[Collected data entries]
·····

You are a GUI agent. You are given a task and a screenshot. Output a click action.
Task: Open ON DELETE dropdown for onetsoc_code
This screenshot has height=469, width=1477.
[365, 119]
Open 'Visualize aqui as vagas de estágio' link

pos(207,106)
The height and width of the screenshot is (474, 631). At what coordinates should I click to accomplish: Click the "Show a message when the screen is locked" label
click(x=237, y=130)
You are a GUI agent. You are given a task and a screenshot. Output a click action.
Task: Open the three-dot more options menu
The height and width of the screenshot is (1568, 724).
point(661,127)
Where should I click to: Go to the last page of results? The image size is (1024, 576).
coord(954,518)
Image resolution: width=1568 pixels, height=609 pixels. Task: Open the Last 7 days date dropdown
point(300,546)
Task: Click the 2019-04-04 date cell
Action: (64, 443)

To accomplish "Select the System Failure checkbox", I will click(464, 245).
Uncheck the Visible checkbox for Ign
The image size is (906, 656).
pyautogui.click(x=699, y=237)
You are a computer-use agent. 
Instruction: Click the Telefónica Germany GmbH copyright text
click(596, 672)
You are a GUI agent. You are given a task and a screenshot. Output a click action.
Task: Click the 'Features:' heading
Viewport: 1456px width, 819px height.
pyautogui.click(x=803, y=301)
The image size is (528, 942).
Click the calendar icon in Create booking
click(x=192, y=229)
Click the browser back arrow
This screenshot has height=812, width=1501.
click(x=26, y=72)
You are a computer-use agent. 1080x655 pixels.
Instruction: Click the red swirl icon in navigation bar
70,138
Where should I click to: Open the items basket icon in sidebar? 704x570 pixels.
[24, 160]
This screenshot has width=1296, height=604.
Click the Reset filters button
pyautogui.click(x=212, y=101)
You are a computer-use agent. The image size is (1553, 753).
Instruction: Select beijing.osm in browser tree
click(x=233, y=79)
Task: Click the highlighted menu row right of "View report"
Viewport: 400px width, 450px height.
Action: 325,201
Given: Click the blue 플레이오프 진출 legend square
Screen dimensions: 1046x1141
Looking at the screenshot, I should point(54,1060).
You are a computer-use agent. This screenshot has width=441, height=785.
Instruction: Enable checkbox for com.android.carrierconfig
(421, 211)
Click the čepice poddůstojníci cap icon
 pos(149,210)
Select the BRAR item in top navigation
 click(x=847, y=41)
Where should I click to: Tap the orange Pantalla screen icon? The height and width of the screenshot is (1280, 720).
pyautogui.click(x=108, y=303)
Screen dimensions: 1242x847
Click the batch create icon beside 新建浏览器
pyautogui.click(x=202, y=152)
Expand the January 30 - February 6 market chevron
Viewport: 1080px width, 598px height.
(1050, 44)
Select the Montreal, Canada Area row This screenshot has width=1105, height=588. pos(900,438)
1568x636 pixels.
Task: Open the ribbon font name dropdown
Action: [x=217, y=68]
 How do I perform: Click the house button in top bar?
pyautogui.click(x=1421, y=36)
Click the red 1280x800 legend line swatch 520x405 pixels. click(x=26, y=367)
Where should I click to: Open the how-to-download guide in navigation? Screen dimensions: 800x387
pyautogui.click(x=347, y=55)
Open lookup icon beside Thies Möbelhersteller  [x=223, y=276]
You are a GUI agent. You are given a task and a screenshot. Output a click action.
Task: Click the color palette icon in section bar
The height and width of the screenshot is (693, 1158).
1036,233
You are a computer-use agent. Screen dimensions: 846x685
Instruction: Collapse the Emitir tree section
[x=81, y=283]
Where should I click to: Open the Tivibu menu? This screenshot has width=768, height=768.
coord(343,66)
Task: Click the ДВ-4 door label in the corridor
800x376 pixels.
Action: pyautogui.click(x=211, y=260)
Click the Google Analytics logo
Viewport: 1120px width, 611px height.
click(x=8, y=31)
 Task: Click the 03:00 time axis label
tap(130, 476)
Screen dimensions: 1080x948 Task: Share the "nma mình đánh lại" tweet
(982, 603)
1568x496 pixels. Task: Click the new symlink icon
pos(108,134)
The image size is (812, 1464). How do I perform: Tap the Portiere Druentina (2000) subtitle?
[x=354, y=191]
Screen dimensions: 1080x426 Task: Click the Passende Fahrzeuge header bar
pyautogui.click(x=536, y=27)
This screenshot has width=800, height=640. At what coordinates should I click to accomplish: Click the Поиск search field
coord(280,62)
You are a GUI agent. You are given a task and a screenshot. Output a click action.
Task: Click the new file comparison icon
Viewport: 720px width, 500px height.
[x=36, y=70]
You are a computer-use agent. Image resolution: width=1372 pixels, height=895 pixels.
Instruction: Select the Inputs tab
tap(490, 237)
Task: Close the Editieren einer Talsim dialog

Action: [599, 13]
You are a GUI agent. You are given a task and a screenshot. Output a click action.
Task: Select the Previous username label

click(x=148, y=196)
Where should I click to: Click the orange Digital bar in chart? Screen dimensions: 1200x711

·····

Starting at the line with "Screen dimensions: 1080x426", retype each line through the final one in the data above, unchanged and with nothing added.

Screen dimensions: 1080x426 Task: Click the Passende Fahrzeuge header bar
pyautogui.click(x=536, y=27)
This screenshot has width=800, height=640. At what coordinates should I click to accomplish: Click the Поиск search field
coord(280,62)
You are a GUI agent. You are given a task and a screenshot. Output a click action.
Task: Click the new file comparison icon
Viewport: 720px width, 500px height.
[x=36, y=70]
You are a computer-use agent. Image resolution: width=1372 pixels, height=895 pixels.
Instruction: Select the Inputs tab
tap(490, 237)
Task: Close the Editieren einer Talsim dialog

Action: [599, 13]
You are a GUI agent. You are given a task and a screenshot. Output a click action.
Task: Select the Previous username label

click(x=148, y=196)
Where should I click to: Click the orange Digital bar in chart? Screen dimensions: 1200x711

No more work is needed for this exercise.